Moreover, during decoding, the quality of video decoding for each stream in step S706 at a recipient device 12 may optionally be dependent on the associated activity metric for that stream. That is, as will be appreciated, low bit-rate video streams such as those generated by devices 12 often suffer from “blocking” artefacts. These artefacts can be significantly removed through the use of known filtering algorithms, such as “de-blocking” and “de-ringing” filtering. These algorithms, however, are computationally intensive and thus need not be applied to video that is presented in smaller windows, or otherwise having little video motion. Accordingly, a computing device 12 presenting interface 80 may allocate computing resources to ensure the highest quality decoding for the most active (and likely most important) video streams, regardless of the quality of encoding.
Additionally, encoding/decoding quality may be controlled relatively. That is, server 14 or each computing device 12 may utilize a higher bandwidth/quality of encoding/decoding for the statistically most active streams in a conference. That is, activity metrics of multiple participants could be compared to each other, and only a fraction of the participants could be allocated high bandwidth/high quality encoding, while those participants that are less active (when compared to the most active) could be allocated a lower bandwidth or encoded/decoded using an algorithm that requires less computing power. Well understood statistical techniques could be used to assess which of a plurality of streams are more active than others. Alternatively, an end-user selected threshold may be used, to delineate streams entitled to high quality compression/high bandwidth from those that are not. Signalling information indicative of which of a plurality of streams has higher priority could be exchanged between devices 12.
As will also be appreciated, immediate changes in user interface 80 in response to change in an assessed metric may be disruptive. Rearrangement of user interface 80 in response to changes in a participant's activity should be damped. Accordingly then software 56 in step S708 need only rearrange graphical user interface 80 after the change in a metric for any particular participant persists for a time. However, change from low activity to high activity for a participant may cause a recipient to miss significant portion of an active participant's contribution as that participant becomes more active. To address this, software 56 may cache incoming streams with an activity metric below a desired threshold, for example for 4.5 seconds.
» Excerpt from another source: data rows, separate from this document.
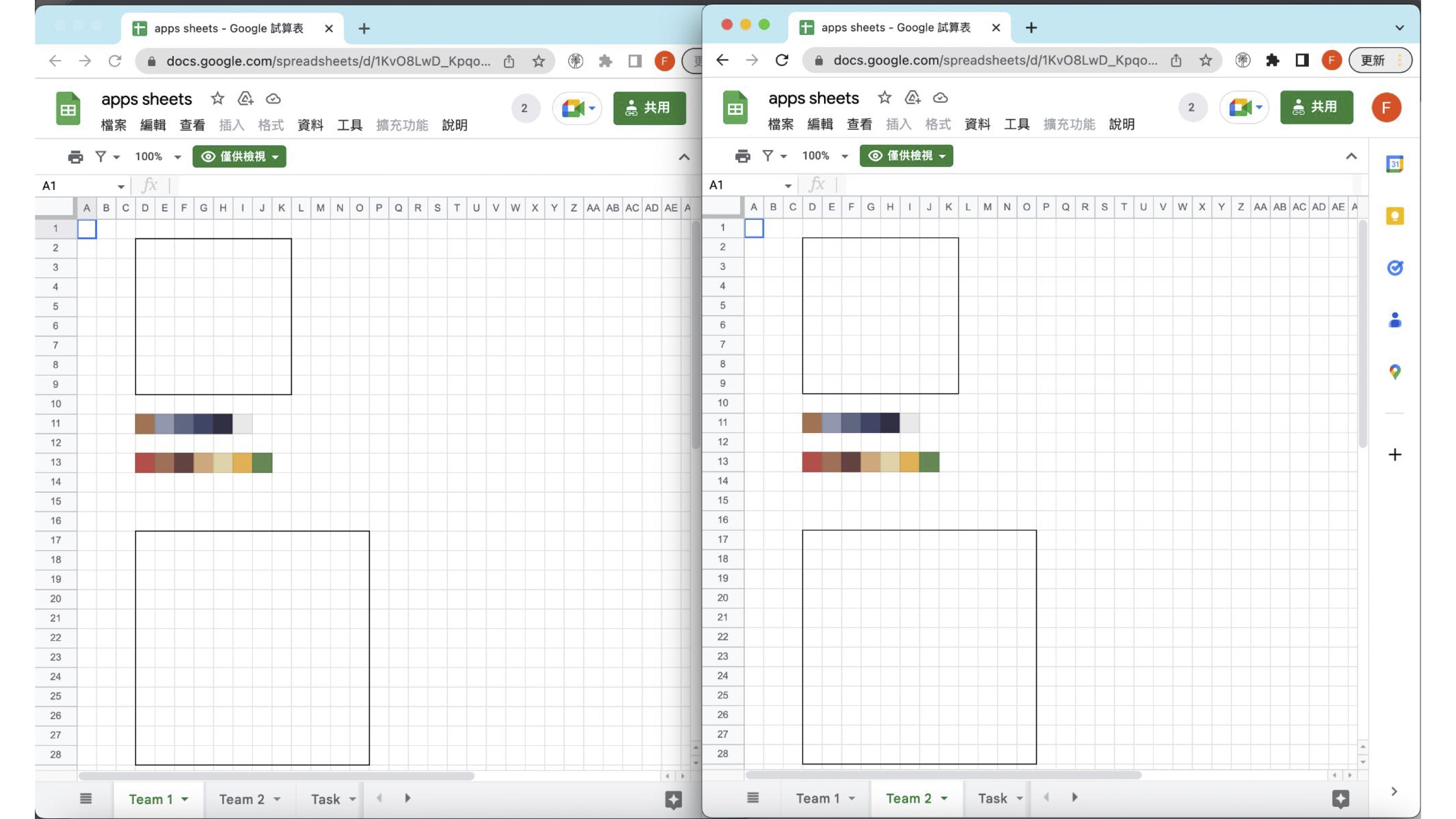This screenshot has height=819, width=1456.
Task: Open the Team 2 sheet tab arrow in right window
Action: [944, 798]

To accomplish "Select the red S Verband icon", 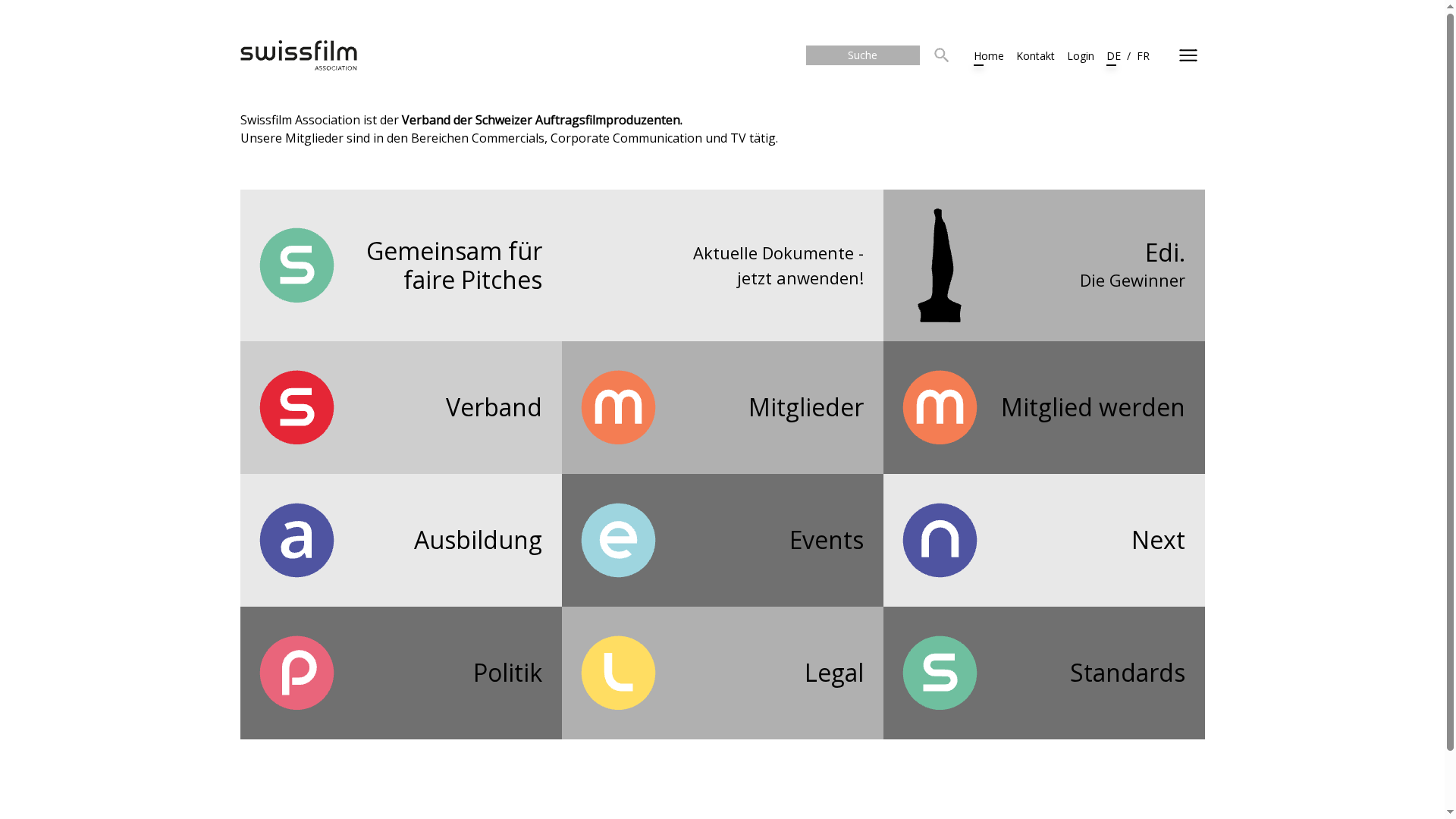I will 297,407.
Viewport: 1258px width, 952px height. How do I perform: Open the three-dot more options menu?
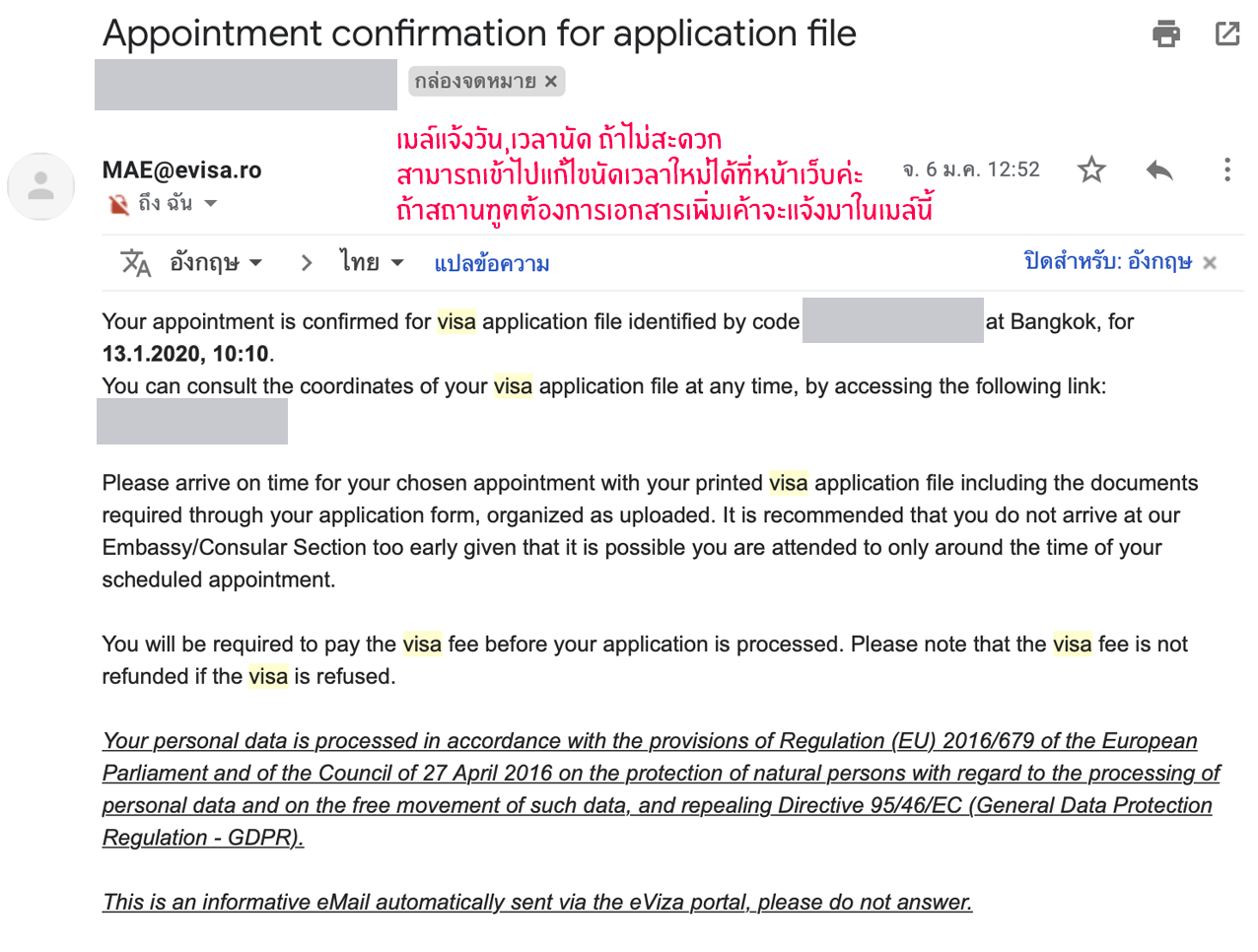(1227, 170)
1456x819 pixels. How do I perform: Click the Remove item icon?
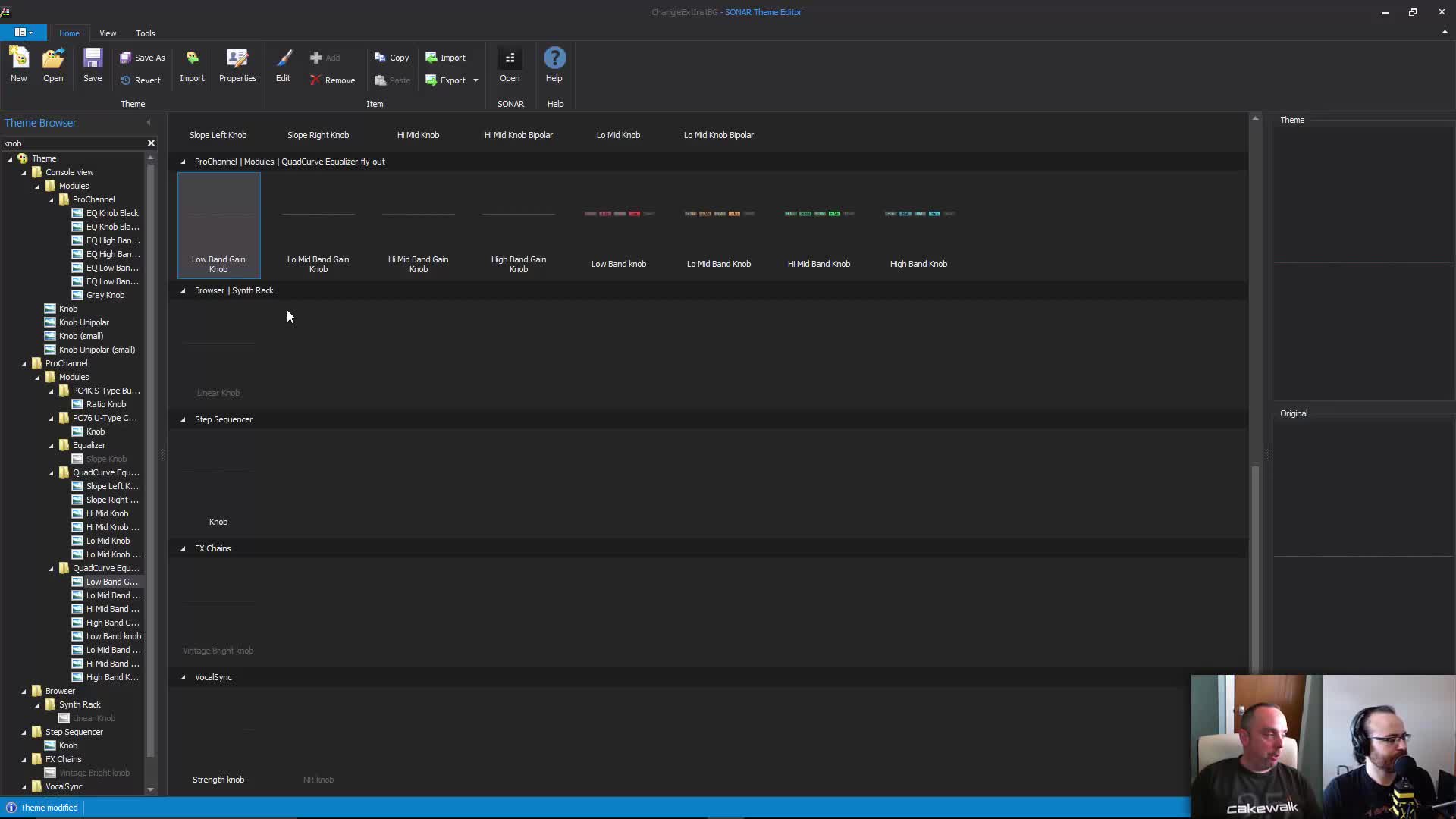[x=315, y=80]
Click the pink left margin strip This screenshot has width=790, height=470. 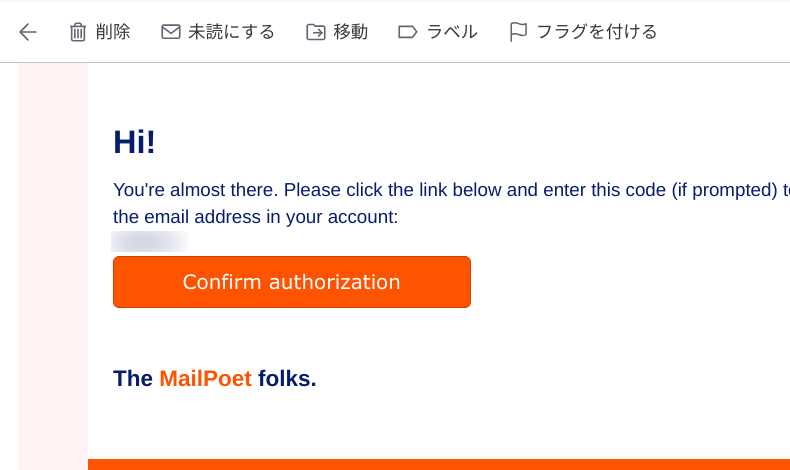pos(53,267)
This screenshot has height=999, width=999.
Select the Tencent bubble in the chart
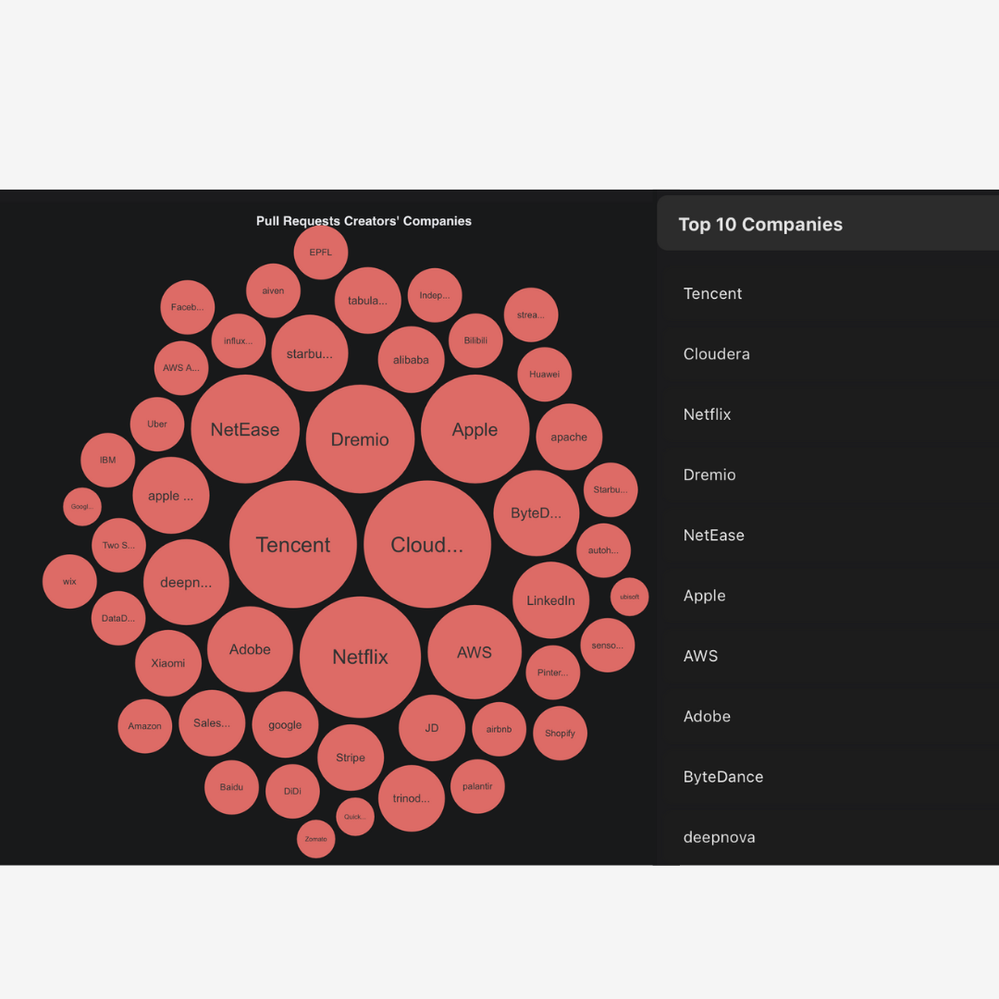pyautogui.click(x=293, y=545)
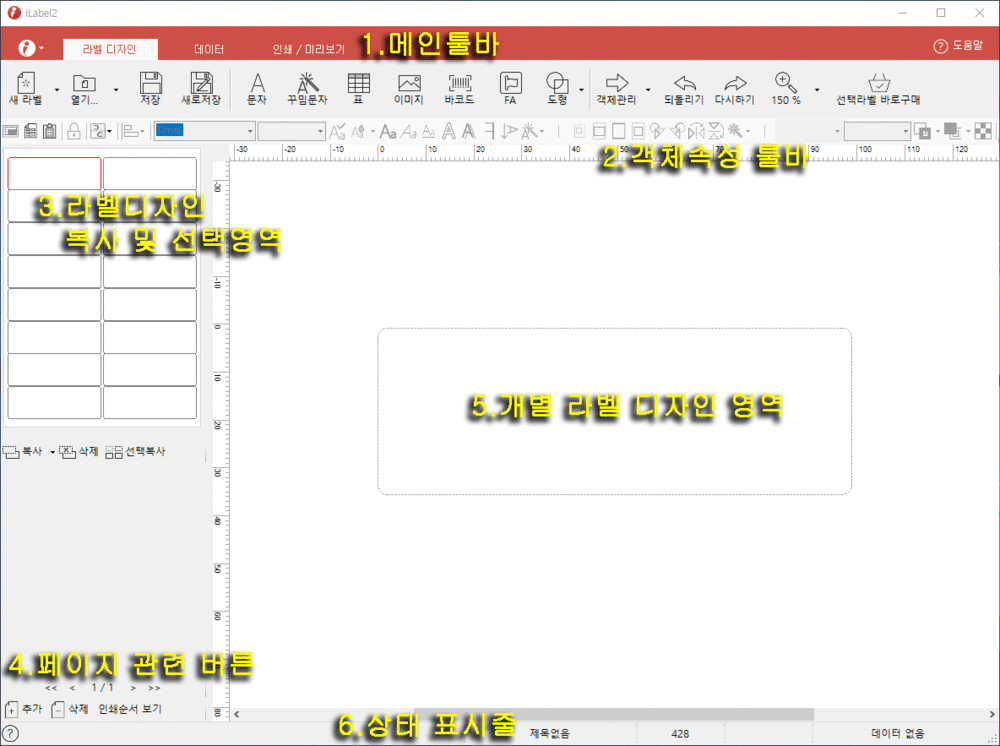
Task: Toggle the lock icon in properties toolbar
Action: click(x=74, y=131)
If a user has become more active the cached data may be replayed at recipient devices at 1.5× normal speed to allow display of cached data in a mere 3 seconds. If the increased activity does not persist, the cache need not be used and may be discarded. Fast playback could also be pitch corrected to sound natural.
Of course, the above described embodiments are intended to be illustrative only and in no way limiting. The described embodiments of carrying out the invention are susceptible to many modifications of form, arrangement of parts, details and order of operation. The invention, rather, is intended to encompass all such modification within its scope, as defined by the claims.